LUSAKA (Reuters) – Japanese renewable energy company Univergy Solar is to invest more than $200 million in two solar power projects in Zambia that will add 200 megawatts (MW) to the country’s national grid next year, the government said on Friday.
Zambia mainly relies on hydropower and has an electricity deficit of about 750 MW due to low water levels at generation plants after a severe drought hit power production.
Univergy Solar Company will develop and implement a 135 MW project in northern Zambia and another 65 MW project in Zambia’s copperbelt, Zambia’s embassy in Tokyo said in a statement.
The Japanese firm will sign a Memorandum of Understanding with the Zambian government next Tuesday to start work on the projects in the first quarter of 2020, it said.

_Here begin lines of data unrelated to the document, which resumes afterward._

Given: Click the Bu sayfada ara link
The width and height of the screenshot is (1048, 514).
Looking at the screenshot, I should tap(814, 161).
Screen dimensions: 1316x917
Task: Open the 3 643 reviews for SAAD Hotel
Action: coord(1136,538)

The two projects were expected to be completed between six and eight months, it said.
“The solar power project will be implemented in collaboration with a Zambian company and is expected to create hundreds of jobs and business opportunities for local firms engaged to maintain the solar farms and generation plants,” the statement said.
Zambia is in talks with South African power utility Eskom to import 300 megawatts MW, Energy Minister Mathew Nkhuwa said in September, adding that retail prices could double once imports begin.
Zambia cut its economic growth forecast to around 2% for 2019, from an estimated 4%, due to the impact of the drought on its power supply and agricultural production.